This has got to be one of the best views within 20 miles of Bath. Inevitably, given the limitations of a phone camera it’s no more than a taste, but from the top of Blackdown on the Mendip Hills you can see the River Severn as a pale streak below the sky and you’ll have to believe me that with no more than a turn of the head you can take in the Bristol Channel from the mouth of the Severn to the open sea, the end of the Cotswolds to the North, and to the West across the river you can see the Forest of Dean and beyond to the Brecon Beacons. Today we could even see Hay Bluff in the far distance, something like 80 miles away by road. Below and on the plain are the Somerset Levels and it’s an easy walk to Cheddar Gorge and Burrington Combe. It’s almost unfair to have so many nature reserves, SSSI’s and Areas of Outstanding Natural Beauty within the span of one gaze. Unfair, but who’s complaining? Here I am, the champion of post industrial landscapes and car parks; and William McGonagall of the urban wilderness, celebrating a far more conventional kind of nature.
If ever there was a place made for reflection and contemplation and blowing the dust off, this is it. The birds aren’t singing much at the moment, the chicks are hatched and fledged and there’s no need for showing off to potential mates, but in any case as we walked up from Tynings Farm we were swamped by the sound of a forage harvester getting silage in. We had to crest the hill before we could enjoy the silence that often seems to cloak the Mendips.
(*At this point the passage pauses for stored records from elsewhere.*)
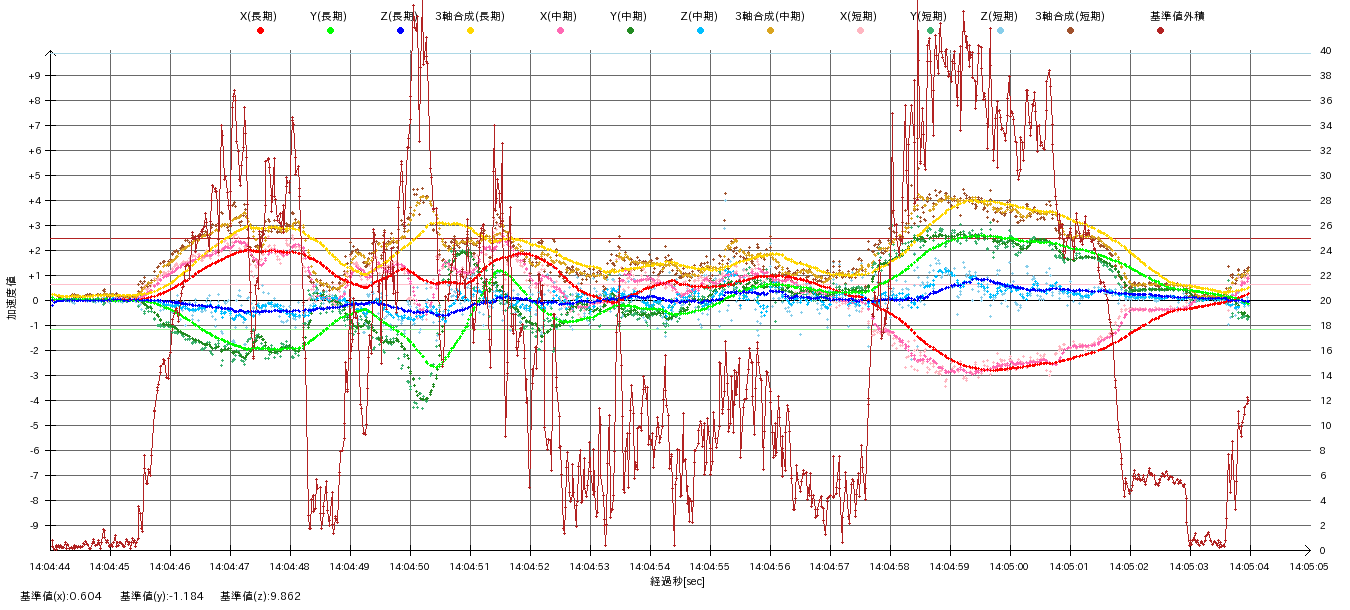
Task: Click the blue Z(長期) legend marker
Action: [x=400, y=31]
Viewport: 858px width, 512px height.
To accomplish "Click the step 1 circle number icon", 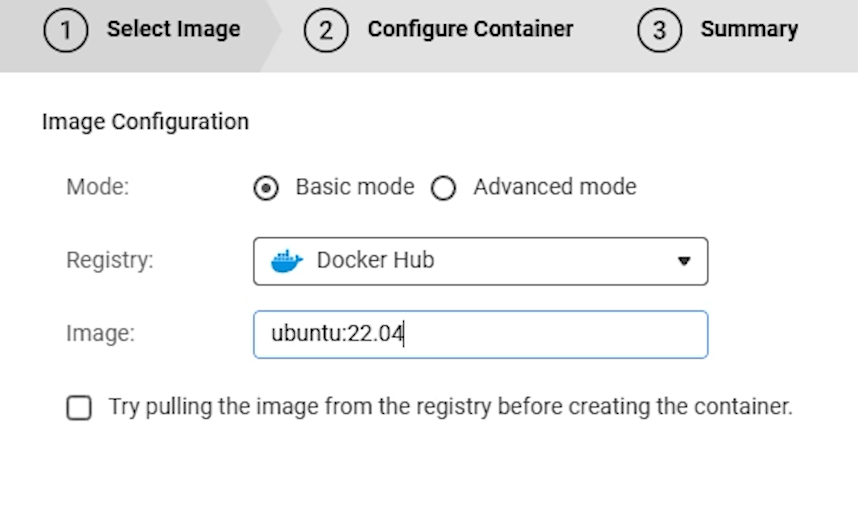I will tap(65, 30).
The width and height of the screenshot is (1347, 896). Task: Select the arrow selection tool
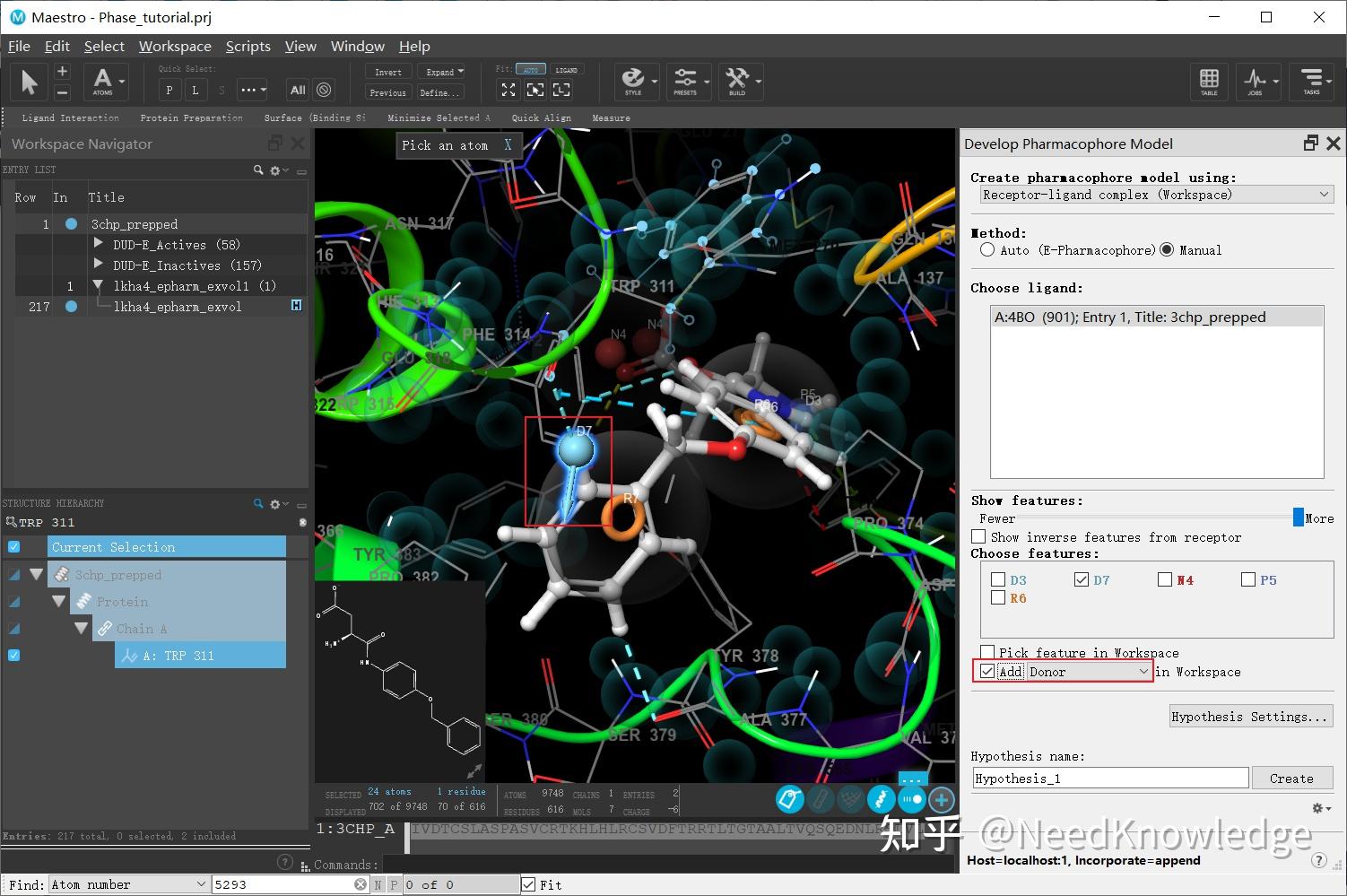[28, 82]
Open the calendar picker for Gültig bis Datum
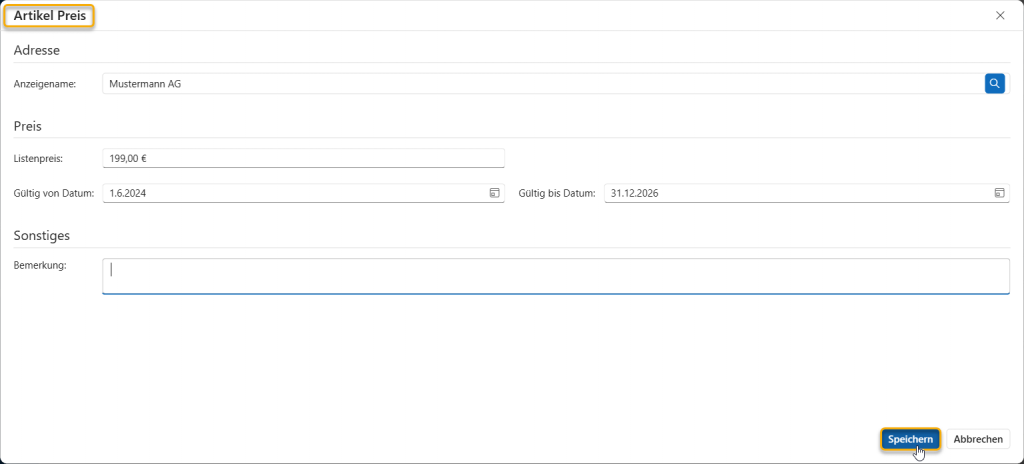 pyautogui.click(x=999, y=193)
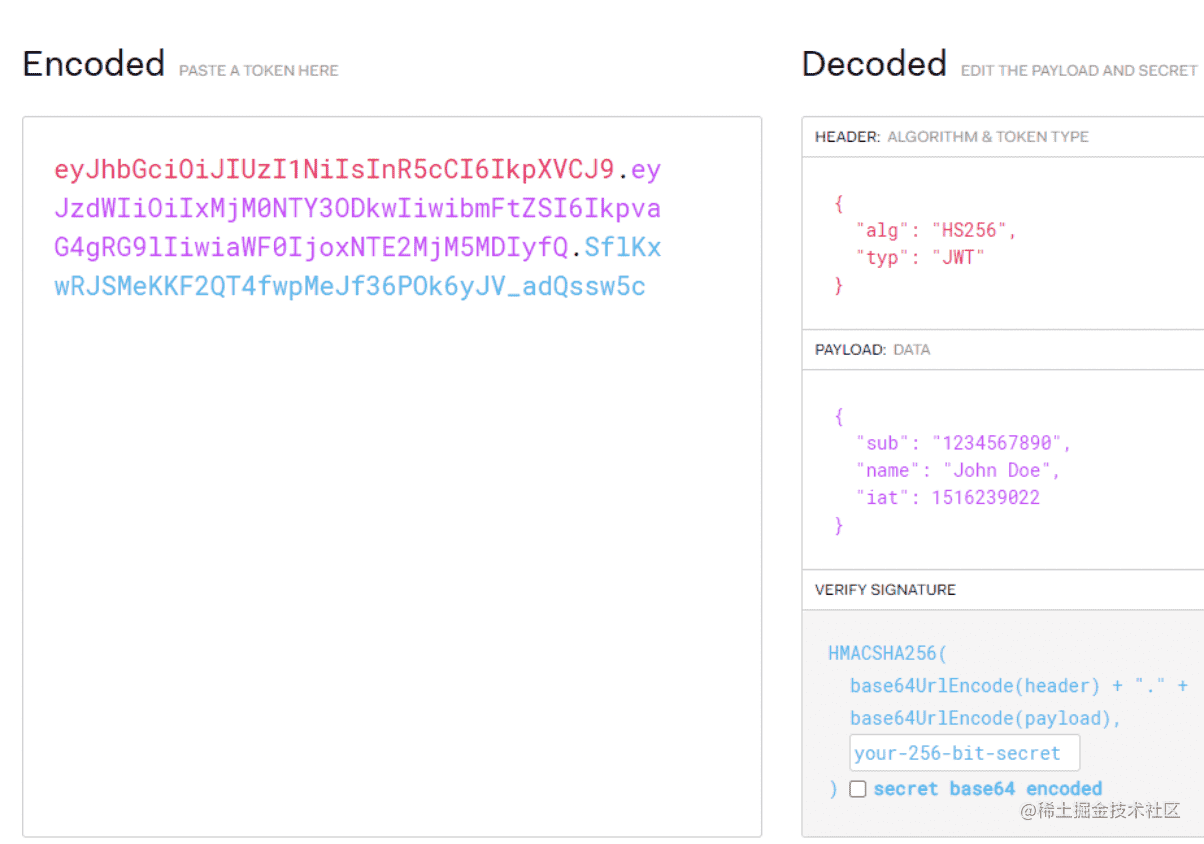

Yesterday we spent the day in a very different landscape with our grandchildren and their mum and dad. In a busy suburb of Bristol, the countryside seems to reach into the city by way of fingers. An aerial photograph of Bristol might remind you of a wonky wagon wheel with spokes of green, but these spokes are under threat as never before from development. Our family can walk from their densely terraced street to their allotment, behind which there are open fields. They’re never going to be designated or protected notwithstanding the fact that we picked pounds of large sloes there yesterday, and our oldest grandson had tremendous fun catching grasshoppers, as he calls them. He’s lively and curious and these rather stressed fields, leaving aside the quantities of dog shit left everywhere by thoughtless dog walkers, are the bit of the natural world that he and his younger siblings can actually explore and enjoy. Soon they are going to be built over, and the horses that used to provide free manure to the allotmenteers were moved off on Friday. Our middle grandchild was deeply upset as she saw them being led away. Don’t ask me how we can resolve the constant tension between housing and open space, because it’s a nightmare; but wild and open space is as important for child development and grown up recreation as is warm and safe housing. We can’t let it all go into the developers’ offshore accounts.
As always, the paucity of the wildlife in the fields was more than made up for by the children. I’m always touched to see their parents struggling to solve the same problems and dilemmas that we faced in a previous generation. For good or ill our children, when they become parents, take with them the experience of our earlier attempts at playing mum and dad – not all of them very good because we had to learn on the job too.
And today belonged to the first field mushroom, the hosts of eyebright and tormentil, the heathers, vetches and trefoils, the cotton grass in the bogs, the south westerly blowing up from the sea, the space to talk and celebrate the fact that we are able to be out there in it and not least to thank our knees and one metal hinge for putting up with us.